Le secrétaire d'Etat en charge des simplifications administratives était l'invité de BFM Business ce 18 juillet

Le secrétaire d'Etat en charge des simplifications administratives était l'invité de BFM Business ce 18 juillet - -

Le secrétaire d'Etat à la réforme de l'Etat et à la simplification administrative était l'invité de BFMBusiness ce 18 juillet. Il est revenu sur les projets gouvernementaux sur ce sujet pour la rentrée.

Thierry Mandon devrait être l'un des ministres en vue de la rentrée. Le secrétaire d'Etat à la réforme de l'Etat et à la simplification administrative doit en effet mettre en musique le programme de simplification promis par François Hollande et Manuel Valls aussi bien pour les entreprises que pour les particuliers. Invité ce 18 juillet de BFM Business, il a rappelé sa feuille de route.

Le site fairesimple-gouv.fr opérationnel

Il a d'abord insisté sur "le renversement de logique pour réformer l'administration. Avant, c'était les administrations centrales qui proposaient des réformes. Désormais, cela doit venir des administés", a-t-il affirmé. Le gouvernement a ainsi lancé en début de semaine un site, fairesimple-gouv.fr sur lequel tous les Français peuvent déposer leurs propositions de simplication des démarches administratives. "On remet donc l'usager au coeur des préoccupations de l'administration. C'est le sens de ce site", a-t-il lancé.

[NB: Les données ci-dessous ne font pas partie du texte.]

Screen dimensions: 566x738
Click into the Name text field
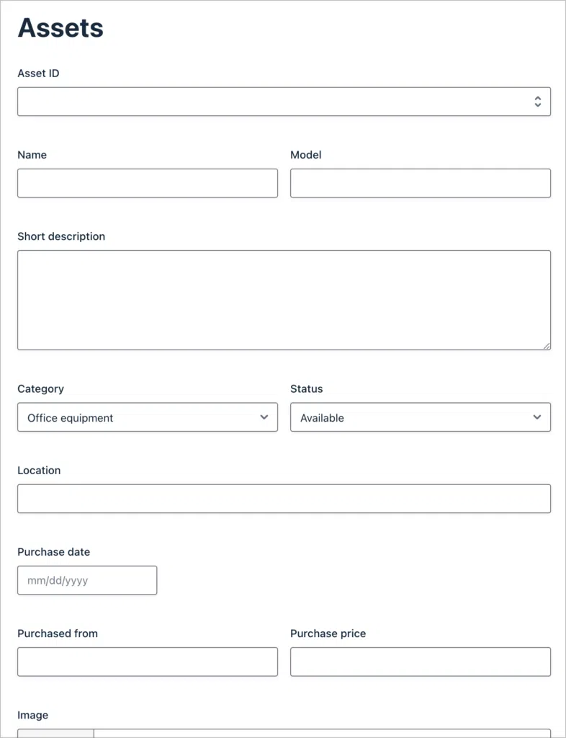pos(148,183)
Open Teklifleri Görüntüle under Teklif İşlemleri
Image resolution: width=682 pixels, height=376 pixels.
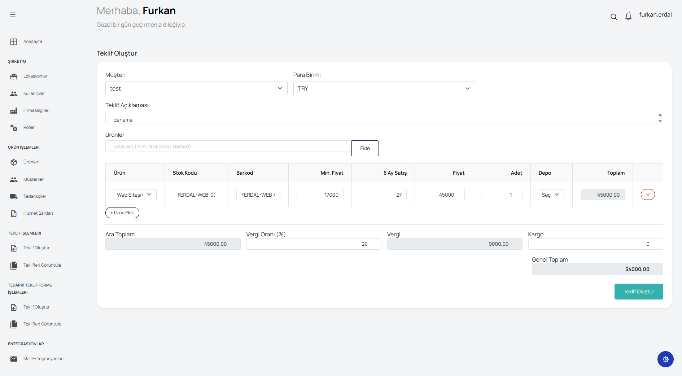click(x=42, y=265)
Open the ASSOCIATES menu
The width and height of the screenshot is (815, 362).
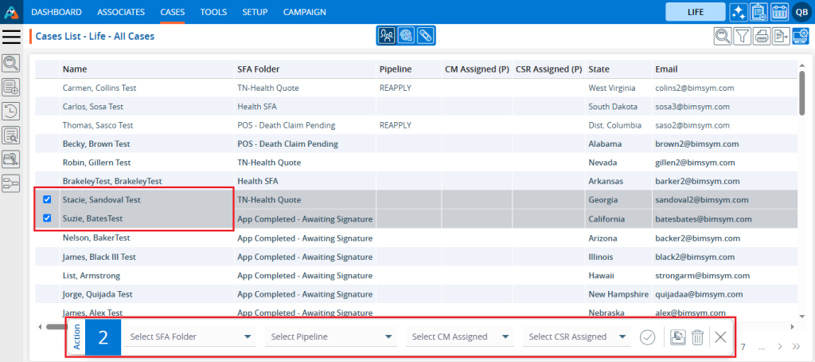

Tous les mois, le gouvernement listera 50 mesures de simplifications pour les particuliers et fera de même tous les six mois pour les entreprises. Concernant les particuliers, Thierry Mandon estime que le premier domaine de simplification doit concerner la protection sociale. "Tous les acteurs de cette protection sociale et pas seulement l'Etat doivent simplifier les démarches".

"On ira jusqu'au bout"

Il est aussi revenu sur la volonté de ministre de l'Economie, Arnaud Montebourg, de mettre un terme aux rentes de situation de certaines professions protégées. "Il y a des excès, c'est clair", a-t-il estimé. "Est-il normal que l'on paie 780 euros pour 20 heures de conduite en vue du permis en province et 1.425 euros à Paris?", s'est-il interrogé. Il a également pointé du doigt les tarifs des huissiers. Mais à l'inverse, les "rentes de situation" des pharmaciens en zones rurales ne lui paraissent pas scandaleuses.

Là aussi, il estime que la bonne méthode n'est pas de faire des grandes réformes d'ensemble, mais de "regarder cas par cas". "Il faut négocier avec certaines professions un retour à la raison". "Mais on ira jusqu'au bout", a-t-il prévenu ceux qui pensent passer à travers les gouttes.